Today, the Human Fertilisation and Embryology Authority (HFEA) in the UK said that scientists could combine human chromosomes with animal eggs and try to make embryonic stem cells. It’s easier to collect unfertilized eggs from, say, cows than it is to collect them from women.
Interested scientists will learn in November if they’ll be licensed to make the attempts, which must be carried out under certain guidelines, but an article this month in Nature Cell Biology reminds us that even if the government says `yes’, some laws of science might say ‘no’.
In chimera-embryos (properly called `cybrid-embryos’ in this context), the chromosomes will be human, but at least some of the mitochondria will not.
(If you want to read more on the ethics and science involved in cybrids, scroll to the end.)
A mouse oocyte contains about 100,000 mitochondria; adult cells may contain only a few hundred. About a dozen essential mitochondrial genes lie in the mitochondria; about six dozen in the chromosomes. There is already some evidence from cybrids that cross-species communication is not perfect, so the mitochondria in cybrids produce less power for the cell.

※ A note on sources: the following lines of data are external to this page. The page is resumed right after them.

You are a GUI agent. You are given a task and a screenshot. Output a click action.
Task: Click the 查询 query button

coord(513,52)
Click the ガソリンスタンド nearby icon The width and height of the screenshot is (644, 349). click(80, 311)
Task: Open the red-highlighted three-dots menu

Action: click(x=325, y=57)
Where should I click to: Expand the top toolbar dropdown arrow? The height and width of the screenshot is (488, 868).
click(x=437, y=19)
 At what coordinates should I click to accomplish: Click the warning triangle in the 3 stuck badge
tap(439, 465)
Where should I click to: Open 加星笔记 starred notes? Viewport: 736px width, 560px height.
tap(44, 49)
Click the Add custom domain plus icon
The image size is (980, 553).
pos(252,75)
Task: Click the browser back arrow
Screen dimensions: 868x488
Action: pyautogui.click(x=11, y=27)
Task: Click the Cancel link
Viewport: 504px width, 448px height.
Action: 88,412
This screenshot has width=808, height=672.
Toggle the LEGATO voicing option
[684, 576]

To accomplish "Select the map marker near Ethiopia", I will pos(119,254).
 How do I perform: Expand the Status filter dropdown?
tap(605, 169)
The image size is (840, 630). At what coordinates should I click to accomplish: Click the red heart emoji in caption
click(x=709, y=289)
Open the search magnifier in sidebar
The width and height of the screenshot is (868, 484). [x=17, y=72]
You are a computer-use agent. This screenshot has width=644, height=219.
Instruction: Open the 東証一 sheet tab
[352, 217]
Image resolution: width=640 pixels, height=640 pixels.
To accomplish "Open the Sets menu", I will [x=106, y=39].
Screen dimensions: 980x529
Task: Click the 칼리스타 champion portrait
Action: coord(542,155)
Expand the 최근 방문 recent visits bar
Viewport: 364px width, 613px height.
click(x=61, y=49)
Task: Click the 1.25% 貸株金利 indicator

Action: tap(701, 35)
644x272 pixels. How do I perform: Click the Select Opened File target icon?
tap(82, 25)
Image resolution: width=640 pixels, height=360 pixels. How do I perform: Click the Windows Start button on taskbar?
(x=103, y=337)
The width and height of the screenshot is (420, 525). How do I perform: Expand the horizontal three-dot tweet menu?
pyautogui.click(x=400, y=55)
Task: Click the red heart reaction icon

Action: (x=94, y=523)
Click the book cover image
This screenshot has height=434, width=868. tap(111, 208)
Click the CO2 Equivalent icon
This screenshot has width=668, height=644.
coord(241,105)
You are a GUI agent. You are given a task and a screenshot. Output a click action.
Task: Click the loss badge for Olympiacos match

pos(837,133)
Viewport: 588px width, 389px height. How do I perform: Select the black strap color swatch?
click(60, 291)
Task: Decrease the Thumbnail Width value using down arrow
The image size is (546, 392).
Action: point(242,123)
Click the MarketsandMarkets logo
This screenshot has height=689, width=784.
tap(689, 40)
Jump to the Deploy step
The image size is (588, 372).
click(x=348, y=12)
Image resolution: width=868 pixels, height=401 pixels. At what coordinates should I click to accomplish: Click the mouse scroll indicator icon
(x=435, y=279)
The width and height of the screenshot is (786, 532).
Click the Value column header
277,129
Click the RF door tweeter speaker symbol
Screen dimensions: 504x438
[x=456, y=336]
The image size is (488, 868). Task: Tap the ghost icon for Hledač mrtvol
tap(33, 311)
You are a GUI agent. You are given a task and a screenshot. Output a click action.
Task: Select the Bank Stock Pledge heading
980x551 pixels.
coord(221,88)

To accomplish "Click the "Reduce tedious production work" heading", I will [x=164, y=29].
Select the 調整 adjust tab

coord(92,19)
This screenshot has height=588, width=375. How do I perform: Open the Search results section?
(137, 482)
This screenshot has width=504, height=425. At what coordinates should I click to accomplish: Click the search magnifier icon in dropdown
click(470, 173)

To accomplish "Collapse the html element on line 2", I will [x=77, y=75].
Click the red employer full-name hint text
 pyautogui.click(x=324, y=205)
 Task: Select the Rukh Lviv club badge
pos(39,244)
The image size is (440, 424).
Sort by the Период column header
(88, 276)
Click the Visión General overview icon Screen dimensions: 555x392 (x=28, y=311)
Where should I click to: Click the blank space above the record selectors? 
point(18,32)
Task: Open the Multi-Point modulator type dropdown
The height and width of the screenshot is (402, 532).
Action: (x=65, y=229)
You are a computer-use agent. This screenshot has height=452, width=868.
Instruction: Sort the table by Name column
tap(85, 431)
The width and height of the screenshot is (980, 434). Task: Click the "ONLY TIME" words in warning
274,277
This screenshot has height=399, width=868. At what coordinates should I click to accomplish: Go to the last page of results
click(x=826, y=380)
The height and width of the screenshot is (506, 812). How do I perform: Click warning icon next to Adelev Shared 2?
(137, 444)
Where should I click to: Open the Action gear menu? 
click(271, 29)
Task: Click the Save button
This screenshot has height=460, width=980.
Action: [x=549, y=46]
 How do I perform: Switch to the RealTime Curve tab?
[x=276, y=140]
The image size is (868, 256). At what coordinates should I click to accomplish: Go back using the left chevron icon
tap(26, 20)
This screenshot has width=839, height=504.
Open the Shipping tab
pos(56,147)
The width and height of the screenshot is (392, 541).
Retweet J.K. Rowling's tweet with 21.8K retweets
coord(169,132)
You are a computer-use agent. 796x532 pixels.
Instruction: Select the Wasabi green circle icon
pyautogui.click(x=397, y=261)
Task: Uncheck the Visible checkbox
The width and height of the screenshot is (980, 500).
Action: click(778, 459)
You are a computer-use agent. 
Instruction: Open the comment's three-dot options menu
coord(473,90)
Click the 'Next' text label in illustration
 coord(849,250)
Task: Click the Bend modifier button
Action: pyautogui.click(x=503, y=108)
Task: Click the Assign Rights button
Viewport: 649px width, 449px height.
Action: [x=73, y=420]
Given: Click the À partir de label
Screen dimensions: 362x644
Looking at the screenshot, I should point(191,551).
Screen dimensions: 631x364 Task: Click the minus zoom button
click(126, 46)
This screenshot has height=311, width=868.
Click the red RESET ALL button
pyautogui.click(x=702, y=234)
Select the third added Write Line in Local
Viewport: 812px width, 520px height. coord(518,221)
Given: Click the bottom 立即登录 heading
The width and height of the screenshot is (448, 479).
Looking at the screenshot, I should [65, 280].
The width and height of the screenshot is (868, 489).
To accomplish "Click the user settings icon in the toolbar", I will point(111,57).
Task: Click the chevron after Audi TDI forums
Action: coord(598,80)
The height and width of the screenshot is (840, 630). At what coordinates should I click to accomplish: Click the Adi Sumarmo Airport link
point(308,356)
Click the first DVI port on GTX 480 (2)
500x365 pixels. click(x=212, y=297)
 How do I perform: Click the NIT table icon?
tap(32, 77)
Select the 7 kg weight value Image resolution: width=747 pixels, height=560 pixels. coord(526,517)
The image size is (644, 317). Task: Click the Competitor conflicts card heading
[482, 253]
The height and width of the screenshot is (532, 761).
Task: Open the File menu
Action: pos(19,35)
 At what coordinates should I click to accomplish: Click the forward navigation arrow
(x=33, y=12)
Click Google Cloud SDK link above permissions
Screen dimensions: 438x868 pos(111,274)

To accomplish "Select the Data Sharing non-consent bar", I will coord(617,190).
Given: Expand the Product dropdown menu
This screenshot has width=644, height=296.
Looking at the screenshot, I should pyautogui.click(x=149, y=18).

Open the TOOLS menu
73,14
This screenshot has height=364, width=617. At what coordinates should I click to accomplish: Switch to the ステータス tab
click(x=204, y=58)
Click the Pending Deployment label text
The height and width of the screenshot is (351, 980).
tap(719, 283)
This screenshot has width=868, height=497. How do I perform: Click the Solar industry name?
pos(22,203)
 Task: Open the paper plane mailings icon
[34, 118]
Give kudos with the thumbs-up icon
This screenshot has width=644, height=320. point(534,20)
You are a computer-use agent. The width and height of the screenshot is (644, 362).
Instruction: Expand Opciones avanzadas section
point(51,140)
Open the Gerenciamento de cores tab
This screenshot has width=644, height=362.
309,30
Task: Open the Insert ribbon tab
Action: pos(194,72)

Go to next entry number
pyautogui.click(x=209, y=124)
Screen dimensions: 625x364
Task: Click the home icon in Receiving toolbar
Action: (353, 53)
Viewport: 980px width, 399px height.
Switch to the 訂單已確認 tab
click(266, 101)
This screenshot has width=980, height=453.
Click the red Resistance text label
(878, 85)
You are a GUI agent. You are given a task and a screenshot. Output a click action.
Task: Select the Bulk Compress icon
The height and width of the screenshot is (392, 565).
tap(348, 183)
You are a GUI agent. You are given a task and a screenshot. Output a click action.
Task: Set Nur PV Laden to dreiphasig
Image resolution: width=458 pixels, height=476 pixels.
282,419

Cells might not have a problem with this until the mitochondria need to kick into high gear, and that may only occur in certain cell types. Mitochondrial diseases, often in children, are known to affect the brain, heart, liver, skeletal muscles, kidney and the endocrine and respiratory systems. Thus, even if embryonic stem cells can be made from cybrids, they are much, much more likely to be used in research than in cell therapies.
Of course, many people feel the same way about purely human ESCs as well. That doesn’t mean they are not useful.